- _DATA EXTRACT_:
=== Section Start ===
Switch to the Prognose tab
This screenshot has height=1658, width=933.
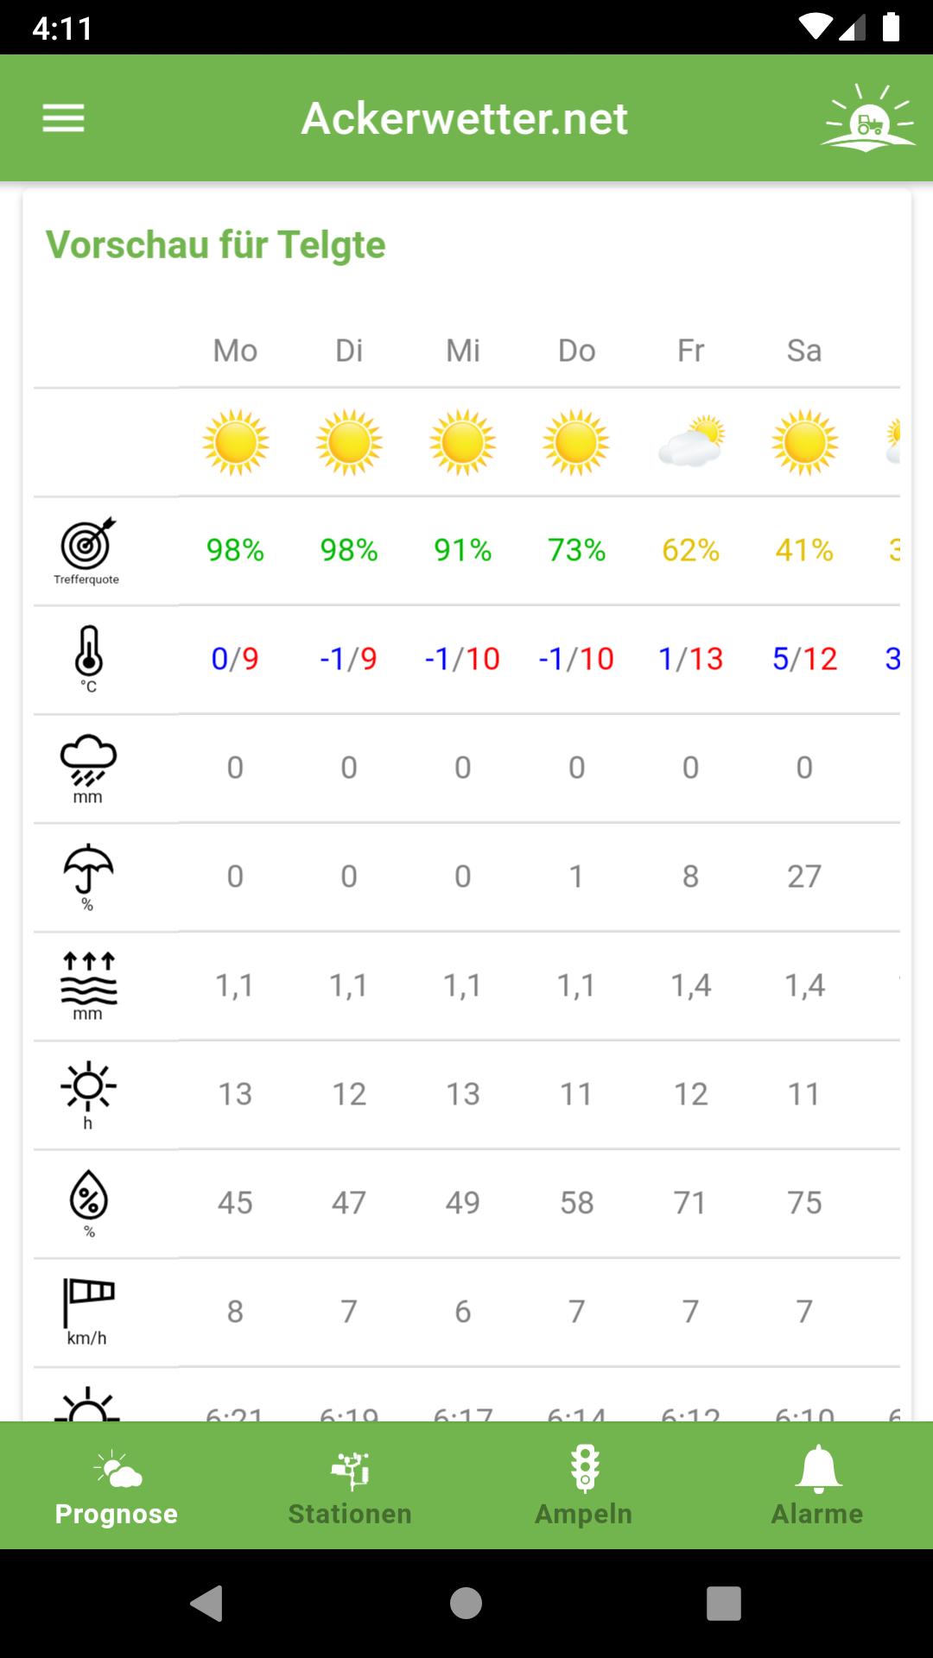pos(117,1485)
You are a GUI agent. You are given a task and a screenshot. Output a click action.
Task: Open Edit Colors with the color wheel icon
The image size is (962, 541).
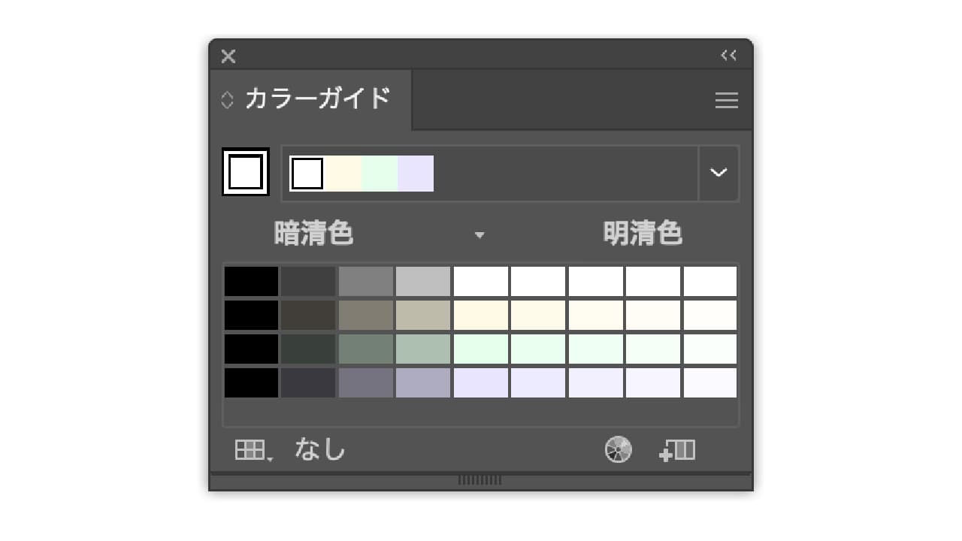click(618, 449)
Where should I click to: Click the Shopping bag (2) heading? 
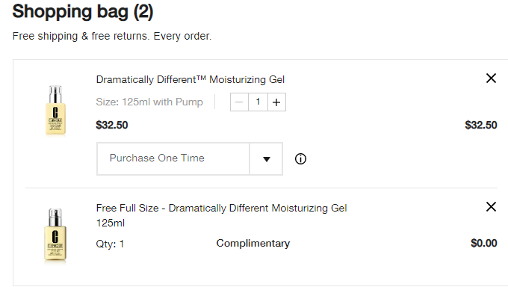[x=83, y=12]

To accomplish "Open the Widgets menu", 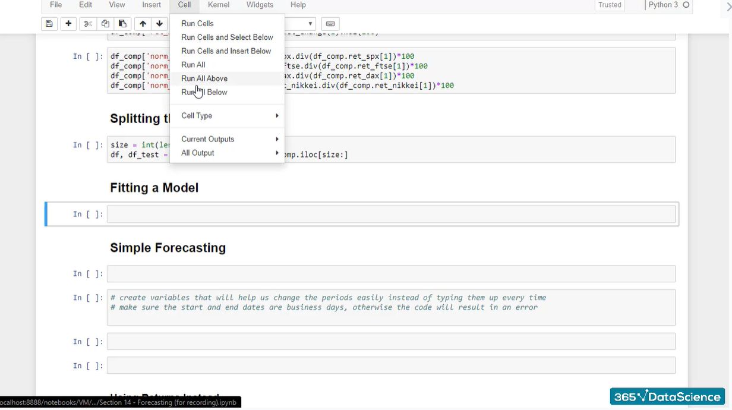I will pyautogui.click(x=260, y=5).
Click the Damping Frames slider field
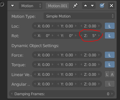 click(62, 94)
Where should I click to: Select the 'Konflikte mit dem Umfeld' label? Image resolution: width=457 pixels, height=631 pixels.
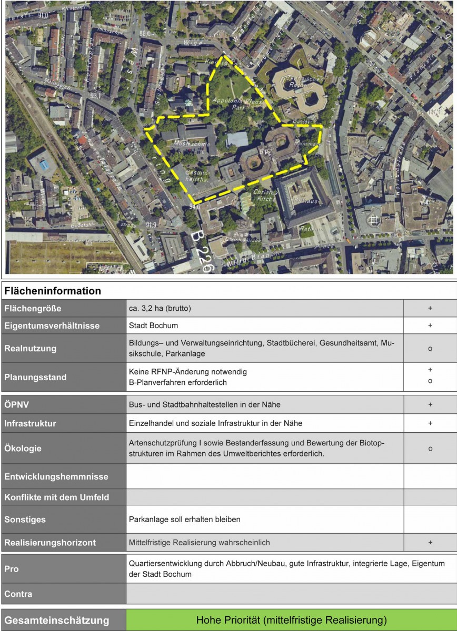pos(56,497)
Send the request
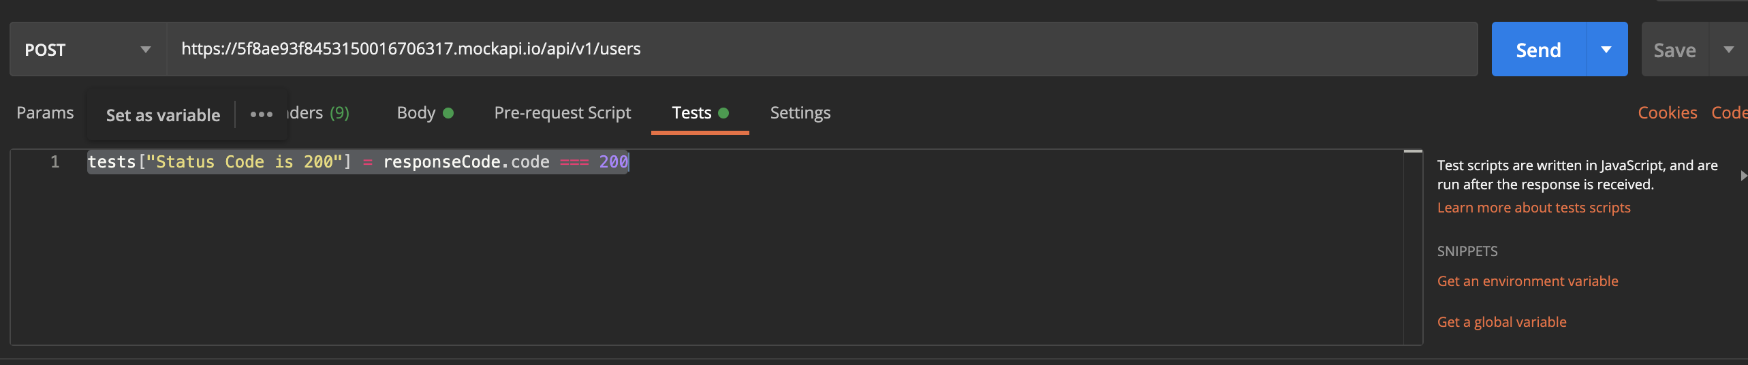 click(1538, 50)
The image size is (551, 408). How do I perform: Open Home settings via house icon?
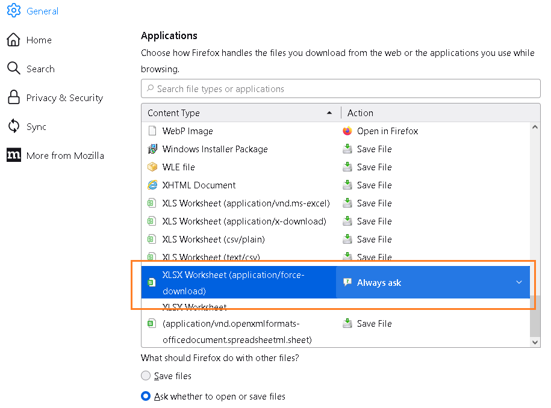coord(13,40)
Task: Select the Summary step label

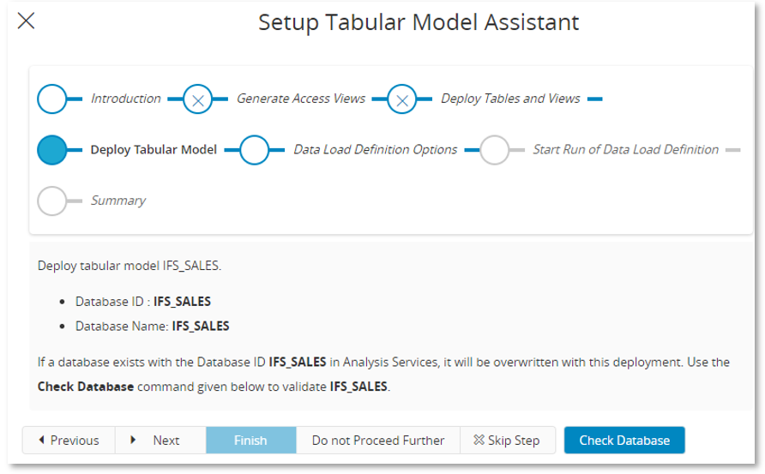Action: coord(118,201)
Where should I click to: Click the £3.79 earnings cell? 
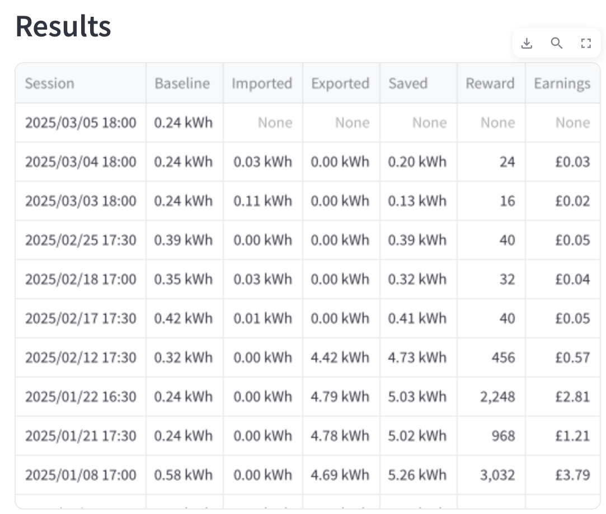pos(563,475)
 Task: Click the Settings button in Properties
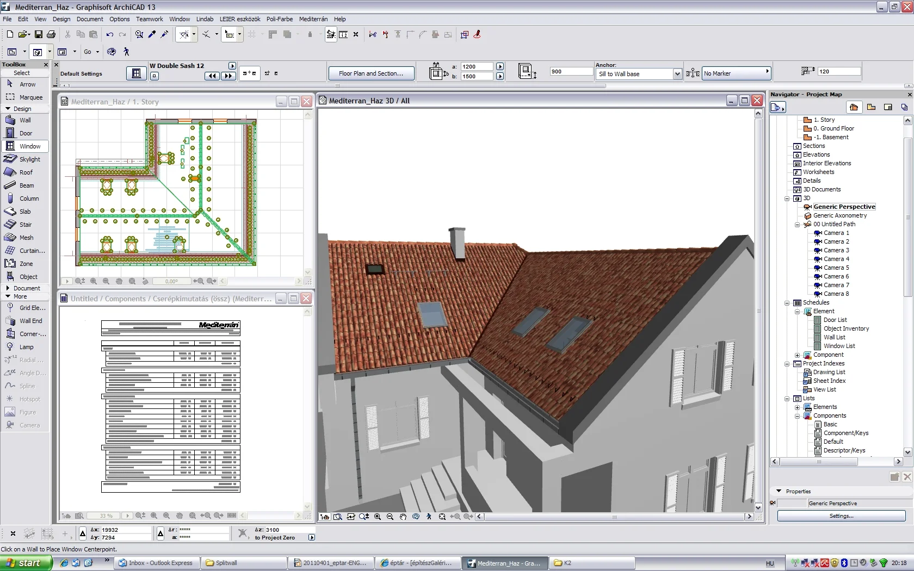pos(841,516)
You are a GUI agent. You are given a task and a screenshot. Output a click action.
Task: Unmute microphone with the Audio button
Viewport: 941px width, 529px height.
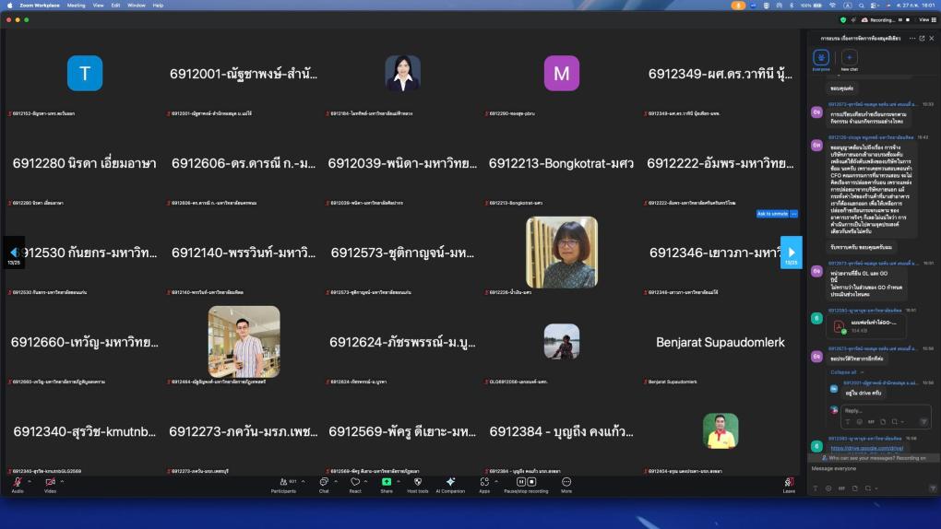click(x=17, y=482)
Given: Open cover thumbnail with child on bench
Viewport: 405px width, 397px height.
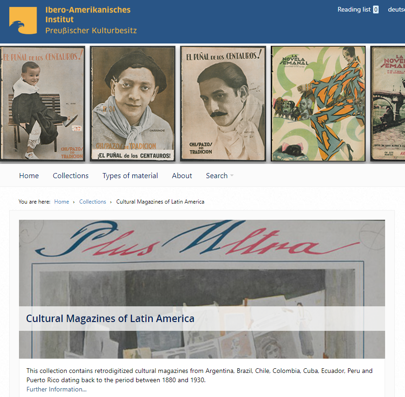Looking at the screenshot, I should pyautogui.click(x=43, y=104).
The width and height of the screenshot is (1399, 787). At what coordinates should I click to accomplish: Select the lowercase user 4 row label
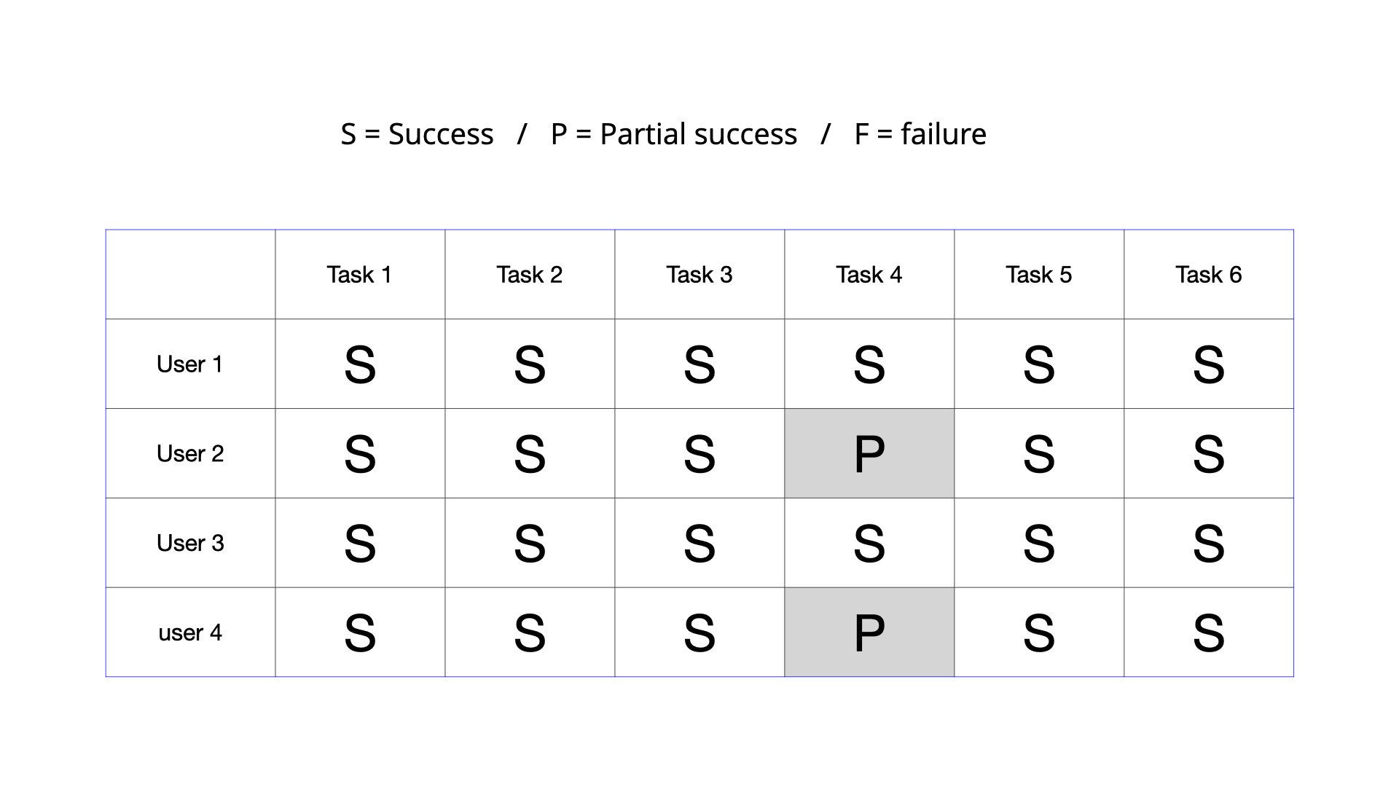click(x=190, y=633)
=== Section End ===
- _WHAT YOU WILL DO_: Repeat the line that contains "Where should I click to: Click the £3.79" and each line after it, through the last line of the listing, exactly and alone; pictures stay out of the repeat.

- _EXERCISE ANSWER_:
Where should I click to: Click the £3.79 earnings cell? 
pos(563,475)
 Task: Click the Settings button in Properties
pos(841,516)
You are a GUI agent. You are given a task and a screenshot. Output a click action.
Task: Unmute microphone with the Audio button
Viewport: 941px width, 529px height.
click(x=17, y=482)
Given: Open cover thumbnail with child on bench
Viewport: 405px width, 397px height.
Looking at the screenshot, I should pyautogui.click(x=43, y=104).
The width and height of the screenshot is (1399, 787). At what coordinates should I click to accomplish: Select the lowercase user 4 row label
click(x=190, y=633)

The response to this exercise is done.